*** Opening Supplied data ***

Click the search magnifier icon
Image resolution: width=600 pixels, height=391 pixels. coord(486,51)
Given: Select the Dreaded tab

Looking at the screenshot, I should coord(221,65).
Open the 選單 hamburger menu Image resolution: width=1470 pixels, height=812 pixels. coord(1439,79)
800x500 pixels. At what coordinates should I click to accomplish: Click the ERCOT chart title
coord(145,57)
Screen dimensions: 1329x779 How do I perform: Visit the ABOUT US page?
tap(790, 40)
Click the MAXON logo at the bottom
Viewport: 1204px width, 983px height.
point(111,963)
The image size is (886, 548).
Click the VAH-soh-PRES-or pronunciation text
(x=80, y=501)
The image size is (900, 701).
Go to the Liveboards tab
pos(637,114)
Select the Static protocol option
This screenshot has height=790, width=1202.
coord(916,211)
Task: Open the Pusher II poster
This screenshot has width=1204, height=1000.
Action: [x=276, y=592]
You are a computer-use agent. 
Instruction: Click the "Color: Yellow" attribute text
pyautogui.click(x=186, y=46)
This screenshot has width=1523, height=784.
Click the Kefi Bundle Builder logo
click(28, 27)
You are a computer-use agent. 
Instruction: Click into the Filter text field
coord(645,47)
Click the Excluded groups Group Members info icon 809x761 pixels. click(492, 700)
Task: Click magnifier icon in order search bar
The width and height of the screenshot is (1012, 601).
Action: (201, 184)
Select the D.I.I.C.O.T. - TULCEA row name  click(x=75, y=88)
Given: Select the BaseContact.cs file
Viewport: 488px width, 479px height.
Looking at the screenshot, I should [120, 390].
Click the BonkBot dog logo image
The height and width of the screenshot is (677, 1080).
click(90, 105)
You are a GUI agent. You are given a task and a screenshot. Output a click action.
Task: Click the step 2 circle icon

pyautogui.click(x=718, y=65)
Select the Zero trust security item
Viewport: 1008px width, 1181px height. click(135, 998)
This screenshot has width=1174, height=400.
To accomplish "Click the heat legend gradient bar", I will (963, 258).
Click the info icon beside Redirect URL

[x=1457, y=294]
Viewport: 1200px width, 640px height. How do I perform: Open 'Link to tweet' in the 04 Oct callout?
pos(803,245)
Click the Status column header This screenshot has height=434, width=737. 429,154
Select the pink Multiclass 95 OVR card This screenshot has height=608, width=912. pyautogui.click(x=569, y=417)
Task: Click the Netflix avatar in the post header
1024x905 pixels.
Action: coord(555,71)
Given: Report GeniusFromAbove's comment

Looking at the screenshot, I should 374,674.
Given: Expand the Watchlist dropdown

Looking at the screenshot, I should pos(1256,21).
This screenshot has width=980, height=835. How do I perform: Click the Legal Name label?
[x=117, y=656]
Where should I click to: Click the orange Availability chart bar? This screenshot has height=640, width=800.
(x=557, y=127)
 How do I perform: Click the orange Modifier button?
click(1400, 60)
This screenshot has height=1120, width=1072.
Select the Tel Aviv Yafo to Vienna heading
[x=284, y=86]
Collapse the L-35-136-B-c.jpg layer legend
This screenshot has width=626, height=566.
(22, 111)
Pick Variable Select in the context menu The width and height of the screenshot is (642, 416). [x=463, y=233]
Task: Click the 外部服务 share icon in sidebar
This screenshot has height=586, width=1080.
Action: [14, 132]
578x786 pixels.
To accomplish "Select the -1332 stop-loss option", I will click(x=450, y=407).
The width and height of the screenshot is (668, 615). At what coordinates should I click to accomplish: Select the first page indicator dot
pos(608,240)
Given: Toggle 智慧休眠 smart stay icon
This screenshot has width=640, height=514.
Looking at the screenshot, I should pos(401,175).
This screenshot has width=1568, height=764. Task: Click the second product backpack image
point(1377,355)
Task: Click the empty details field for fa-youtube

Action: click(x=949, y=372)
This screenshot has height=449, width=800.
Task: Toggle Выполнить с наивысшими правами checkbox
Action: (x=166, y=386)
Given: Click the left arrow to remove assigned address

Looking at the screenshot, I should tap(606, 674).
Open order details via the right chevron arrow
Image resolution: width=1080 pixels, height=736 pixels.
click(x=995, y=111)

*** Closing Supplied data ***

## [Exercise]
Return all of the data precisely as it appears.

## [Output for this exercise]
Click the search magnifier icon
Image resolution: width=600 pixels, height=391 pixels. coord(486,51)
Given: Select the Dreaded tab

Looking at the screenshot, I should coord(221,65).
Open the 選單 hamburger menu Image resolution: width=1470 pixels, height=812 pixels. coord(1439,79)
800x500 pixels. At what coordinates should I click to accomplish: Click the ERCOT chart title
coord(145,57)
Screen dimensions: 1329x779 How do I perform: Visit the ABOUT US page?
tap(790, 40)
Click the MAXON logo at the bottom
Viewport: 1204px width, 983px height.
point(111,963)
The image size is (886, 548).
Click the VAH-soh-PRES-or pronunciation text
(x=80, y=501)
The image size is (900, 701).
Go to the Liveboards tab
pos(637,114)
Select the Static protocol option
This screenshot has height=790, width=1202.
coord(916,211)
Task: Open the Pusher II poster
This screenshot has width=1204, height=1000.
Action: [x=276, y=592]
You are a computer-use agent. 
Instruction: Click the "Color: Yellow" attribute text
pyautogui.click(x=186, y=46)
This screenshot has width=1523, height=784.
Click the Kefi Bundle Builder logo
click(28, 27)
You are a computer-use agent. 
Instruction: Click into the Filter text field
coord(645,47)
Click the Excluded groups Group Members info icon 809x761 pixels. click(492, 700)
Task: Click magnifier icon in order search bar
The width and height of the screenshot is (1012, 601).
Action: (201, 184)
Select the D.I.I.C.O.T. - TULCEA row name  click(x=75, y=88)
Given: Select the BaseContact.cs file
Viewport: 488px width, 479px height.
Looking at the screenshot, I should [120, 390].
Click the BonkBot dog logo image
The height and width of the screenshot is (677, 1080).
click(90, 105)
You are a GUI agent. You are given a task and a screenshot. Output a click action.
Task: Click the step 2 circle icon

pyautogui.click(x=718, y=65)
Select the Zero trust security item
Viewport: 1008px width, 1181px height. click(135, 998)
This screenshot has width=1174, height=400.
To accomplish "Click the heat legend gradient bar", I will (963, 258).
Click the info icon beside Redirect URL

[x=1457, y=294]
Viewport: 1200px width, 640px height. How do I perform: Open 'Link to tweet' in the 04 Oct callout?
pos(803,245)
Click the Status column header This screenshot has height=434, width=737. 429,154
Select the pink Multiclass 95 OVR card This screenshot has height=608, width=912. pyautogui.click(x=569, y=417)
Task: Click the Netflix avatar in the post header
1024x905 pixels.
Action: coord(555,71)
Given: Report GeniusFromAbove's comment

Looking at the screenshot, I should 374,674.
Given: Expand the Watchlist dropdown

Looking at the screenshot, I should pos(1256,21).
This screenshot has width=980, height=835. How do I perform: Click the Legal Name label?
[x=117, y=656]
Where should I click to: Click the orange Availability chart bar? This screenshot has height=640, width=800.
(x=557, y=127)
 How do I perform: Click the orange Modifier button?
click(1400, 60)
This screenshot has height=1120, width=1072.
Select the Tel Aviv Yafo to Vienna heading
[x=284, y=86]
Collapse the L-35-136-B-c.jpg layer legend
This screenshot has width=626, height=566.
(22, 111)
Pick Variable Select in the context menu The width and height of the screenshot is (642, 416). [x=463, y=233]
Task: Click the 外部服务 share icon in sidebar
This screenshot has height=586, width=1080.
Action: [14, 132]
578x786 pixels.
To accomplish "Select the -1332 stop-loss option", I will click(x=450, y=407).
The width and height of the screenshot is (668, 615). At what coordinates should I click to accomplish: Select the first page indicator dot
pos(608,240)
Given: Toggle 智慧休眠 smart stay icon
This screenshot has width=640, height=514.
Looking at the screenshot, I should pos(401,175).
This screenshot has width=1568, height=764. Task: Click the second product backpack image
point(1377,355)
Task: Click the empty details field for fa-youtube

Action: click(x=949, y=372)
This screenshot has height=449, width=800.
Task: Toggle Выполнить с наивысшими правами checkbox
Action: (x=166, y=386)
Given: Click the left arrow to remove assigned address

Looking at the screenshot, I should tap(606, 674).
Open order details via the right chevron arrow
Image resolution: width=1080 pixels, height=736 pixels.
click(x=995, y=111)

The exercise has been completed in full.